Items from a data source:
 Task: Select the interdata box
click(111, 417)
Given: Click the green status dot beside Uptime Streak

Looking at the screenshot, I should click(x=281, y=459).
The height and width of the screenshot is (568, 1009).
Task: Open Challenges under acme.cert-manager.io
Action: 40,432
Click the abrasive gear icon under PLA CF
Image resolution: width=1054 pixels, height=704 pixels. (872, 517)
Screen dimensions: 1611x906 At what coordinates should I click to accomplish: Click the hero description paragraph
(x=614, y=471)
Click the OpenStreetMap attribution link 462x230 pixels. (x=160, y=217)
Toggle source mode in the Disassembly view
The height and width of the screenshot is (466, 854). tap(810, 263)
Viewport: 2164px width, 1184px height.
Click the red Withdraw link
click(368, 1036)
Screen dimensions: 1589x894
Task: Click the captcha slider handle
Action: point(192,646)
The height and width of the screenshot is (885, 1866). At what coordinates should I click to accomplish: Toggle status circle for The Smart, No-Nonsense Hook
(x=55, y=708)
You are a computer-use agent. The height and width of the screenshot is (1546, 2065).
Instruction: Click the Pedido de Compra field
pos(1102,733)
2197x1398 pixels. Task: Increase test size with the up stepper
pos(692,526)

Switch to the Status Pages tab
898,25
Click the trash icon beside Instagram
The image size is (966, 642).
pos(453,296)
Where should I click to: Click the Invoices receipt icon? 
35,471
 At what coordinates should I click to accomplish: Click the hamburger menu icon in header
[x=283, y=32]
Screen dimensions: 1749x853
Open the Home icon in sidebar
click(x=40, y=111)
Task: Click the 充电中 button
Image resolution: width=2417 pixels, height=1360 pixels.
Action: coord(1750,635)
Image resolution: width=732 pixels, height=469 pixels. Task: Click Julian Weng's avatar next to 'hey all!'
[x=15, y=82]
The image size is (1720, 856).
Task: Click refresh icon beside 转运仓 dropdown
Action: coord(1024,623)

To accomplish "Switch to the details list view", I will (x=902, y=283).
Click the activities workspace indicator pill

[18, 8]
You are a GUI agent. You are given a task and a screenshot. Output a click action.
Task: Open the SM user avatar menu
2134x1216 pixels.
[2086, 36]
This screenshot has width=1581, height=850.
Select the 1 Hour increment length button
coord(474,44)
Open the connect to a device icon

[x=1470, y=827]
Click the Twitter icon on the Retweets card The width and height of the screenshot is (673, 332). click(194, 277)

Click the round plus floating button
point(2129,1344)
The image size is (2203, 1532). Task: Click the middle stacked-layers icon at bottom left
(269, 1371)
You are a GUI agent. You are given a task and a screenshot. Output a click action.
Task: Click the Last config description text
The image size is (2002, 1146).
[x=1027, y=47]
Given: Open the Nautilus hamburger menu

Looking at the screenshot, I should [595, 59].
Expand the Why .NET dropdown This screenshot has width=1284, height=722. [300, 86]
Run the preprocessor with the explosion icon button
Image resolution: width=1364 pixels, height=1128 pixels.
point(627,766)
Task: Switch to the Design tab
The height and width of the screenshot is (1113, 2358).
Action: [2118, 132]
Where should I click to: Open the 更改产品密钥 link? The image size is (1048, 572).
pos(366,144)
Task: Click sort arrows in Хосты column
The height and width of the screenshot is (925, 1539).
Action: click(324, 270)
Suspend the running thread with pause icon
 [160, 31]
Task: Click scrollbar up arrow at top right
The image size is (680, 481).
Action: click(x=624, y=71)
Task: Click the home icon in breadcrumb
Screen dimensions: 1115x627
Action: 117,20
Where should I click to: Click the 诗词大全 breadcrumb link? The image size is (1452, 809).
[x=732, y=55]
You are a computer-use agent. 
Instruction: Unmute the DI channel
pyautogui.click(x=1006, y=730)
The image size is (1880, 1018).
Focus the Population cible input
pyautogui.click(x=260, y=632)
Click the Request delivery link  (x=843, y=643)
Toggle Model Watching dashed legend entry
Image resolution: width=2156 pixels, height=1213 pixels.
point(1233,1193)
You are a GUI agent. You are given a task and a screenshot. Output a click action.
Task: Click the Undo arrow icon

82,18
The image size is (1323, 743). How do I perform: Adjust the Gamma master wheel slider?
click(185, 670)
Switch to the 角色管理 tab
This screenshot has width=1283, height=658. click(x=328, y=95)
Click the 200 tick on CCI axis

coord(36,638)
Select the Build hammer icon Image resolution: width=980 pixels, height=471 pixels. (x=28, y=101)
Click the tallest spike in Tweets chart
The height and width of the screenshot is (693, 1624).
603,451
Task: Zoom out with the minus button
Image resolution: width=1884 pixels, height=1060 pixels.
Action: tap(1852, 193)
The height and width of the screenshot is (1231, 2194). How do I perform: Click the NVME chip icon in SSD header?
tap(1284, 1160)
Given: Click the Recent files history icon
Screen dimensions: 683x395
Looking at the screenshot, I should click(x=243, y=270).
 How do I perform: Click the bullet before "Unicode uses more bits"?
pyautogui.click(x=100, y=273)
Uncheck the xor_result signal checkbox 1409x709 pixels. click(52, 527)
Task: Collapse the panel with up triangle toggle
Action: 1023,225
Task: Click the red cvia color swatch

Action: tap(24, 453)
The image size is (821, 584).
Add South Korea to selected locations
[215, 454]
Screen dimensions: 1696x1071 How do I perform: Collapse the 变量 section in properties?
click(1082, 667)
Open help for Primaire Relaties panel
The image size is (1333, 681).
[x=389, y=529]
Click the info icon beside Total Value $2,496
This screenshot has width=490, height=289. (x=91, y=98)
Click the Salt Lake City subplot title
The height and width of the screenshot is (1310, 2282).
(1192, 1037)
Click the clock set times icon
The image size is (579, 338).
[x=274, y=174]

■ INSTRUCTIONS TO FOLLOW:
Copy out the full set of records precisely, leaving nothing out.

■ WRITTEN ANSWER:
 Task: Select the interdata box
click(111, 417)
Given: Click the green status dot beside Uptime Streak

Looking at the screenshot, I should click(x=281, y=459).
The height and width of the screenshot is (568, 1009).
Task: Open Challenges under acme.cert-manager.io
Action: 40,432
Click the abrasive gear icon under PLA CF
Image resolution: width=1054 pixels, height=704 pixels. (872, 517)
Screen dimensions: 1611x906 At what coordinates should I click to accomplish: Click the hero description paragraph
(x=614, y=471)
Click the OpenStreetMap attribution link 462x230 pixels. (x=160, y=217)
Toggle source mode in the Disassembly view
The height and width of the screenshot is (466, 854). tap(810, 263)
Viewport: 2164px width, 1184px height.
Click the red Withdraw link
click(368, 1036)
Screen dimensions: 1589x894
Task: Click the captcha slider handle
Action: point(192,646)
The height and width of the screenshot is (885, 1866). At what coordinates should I click to accomplish: Toggle status circle for The Smart, No-Nonsense Hook
(x=55, y=708)
You are a computer-use agent. The height and width of the screenshot is (1546, 2065).
Instruction: Click the Pedido de Compra field
pos(1102,733)
2197x1398 pixels. Task: Increase test size with the up stepper
pos(692,526)

Switch to the Status Pages tab
898,25
Click the trash icon beside Instagram
The image size is (966, 642).
pos(453,296)
Where should I click to: Click the Invoices receipt icon? 
35,471
 At what coordinates should I click to accomplish: Click the hamburger menu icon in header
[x=283, y=32]
Screen dimensions: 1749x853
Open the Home icon in sidebar
click(x=40, y=111)
Task: Click the 充电中 button
Image resolution: width=2417 pixels, height=1360 pixels.
Action: coord(1750,635)
Image resolution: width=732 pixels, height=469 pixels. Task: Click Julian Weng's avatar next to 'hey all!'
[x=15, y=82]
The image size is (1720, 856).
Task: Click refresh icon beside 转运仓 dropdown
Action: coord(1024,623)

To accomplish "Switch to the details list view", I will (x=902, y=283).
Click the activities workspace indicator pill

[18, 8]
You are a GUI agent. You are given a task and a screenshot. Output a click action.
Task: Open the SM user avatar menu
2134x1216 pixels.
[2086, 36]
This screenshot has width=1581, height=850.
Select the 1 Hour increment length button
coord(474,44)
Open the connect to a device icon

[x=1470, y=827]
Click the Twitter icon on the Retweets card The width and height of the screenshot is (673, 332). click(194, 277)

Click the round plus floating button
point(2129,1344)
The image size is (2203, 1532). Task: Click the middle stacked-layers icon at bottom left
(269, 1371)
You are a GUI agent. You are given a task and a screenshot. Output a click action.
Task: Click the Last config description text
The image size is (2002, 1146).
[x=1027, y=47]
Given: Open the Nautilus hamburger menu

Looking at the screenshot, I should [595, 59].
Expand the Why .NET dropdown This screenshot has width=1284, height=722. [300, 86]
Run the preprocessor with the explosion icon button
Image resolution: width=1364 pixels, height=1128 pixels.
point(627,766)
Task: Switch to the Design tab
The height and width of the screenshot is (1113, 2358).
Action: [2118, 132]
Where should I click to: Open the 更改产品密钥 link? The image size is (1048, 572).
pos(366,144)
Task: Click sort arrows in Хосты column
The height and width of the screenshot is (925, 1539).
Action: click(324, 270)
Suspend the running thread with pause icon
 [160, 31]
Task: Click scrollbar up arrow at top right
The image size is (680, 481).
Action: click(x=624, y=71)
Task: Click the home icon in breadcrumb
Screen dimensions: 1115x627
Action: 117,20
Where should I click to: Click the 诗词大全 breadcrumb link? The image size is (1452, 809).
[x=732, y=55]
You are a computer-use agent. 
Instruction: Unmute the DI channel
pyautogui.click(x=1006, y=730)
The image size is (1880, 1018).
Focus the Population cible input
pyautogui.click(x=260, y=632)
Click the Request delivery link  (x=843, y=643)
Toggle Model Watching dashed legend entry
Image resolution: width=2156 pixels, height=1213 pixels.
point(1233,1193)
You are a GUI agent. You are given a task and a screenshot. Output a click action.
Task: Click the Undo arrow icon

82,18
The image size is (1323, 743). How do I perform: Adjust the Gamma master wheel slider?
click(185, 670)
Switch to the 角色管理 tab
This screenshot has width=1283, height=658. click(x=328, y=95)
Click the 200 tick on CCI axis

coord(36,638)
Select the Build hammer icon Image resolution: width=980 pixels, height=471 pixels. (x=28, y=101)
Click the tallest spike in Tweets chart
The height and width of the screenshot is (693, 1624).
603,451
Task: Zoom out with the minus button
Image resolution: width=1884 pixels, height=1060 pixels.
Action: tap(1852, 193)
The height and width of the screenshot is (1231, 2194). How do I perform: Click the NVME chip icon in SSD header?
tap(1284, 1160)
Given: Click the Recent files history icon
Screen dimensions: 683x395
Looking at the screenshot, I should click(x=243, y=270).
 How do I perform: Click the bullet before "Unicode uses more bits"?
pyautogui.click(x=100, y=273)
Uncheck the xor_result signal checkbox 1409x709 pixels. click(52, 527)
Task: Collapse the panel with up triangle toggle
Action: 1023,225
Task: Click the red cvia color swatch

Action: tap(24, 453)
The image size is (821, 584).
Add South Korea to selected locations
[215, 454]
Screen dimensions: 1696x1071 How do I perform: Collapse the 变量 section in properties?
click(1082, 667)
Open help for Primaire Relaties panel
The image size is (1333, 681).
[x=389, y=529]
Click the info icon beside Total Value $2,496
This screenshot has width=490, height=289. (x=91, y=98)
Click the Salt Lake City subplot title
The height and width of the screenshot is (1310, 2282).
(1192, 1037)
Click the clock set times icon
The image size is (579, 338).
[x=274, y=174]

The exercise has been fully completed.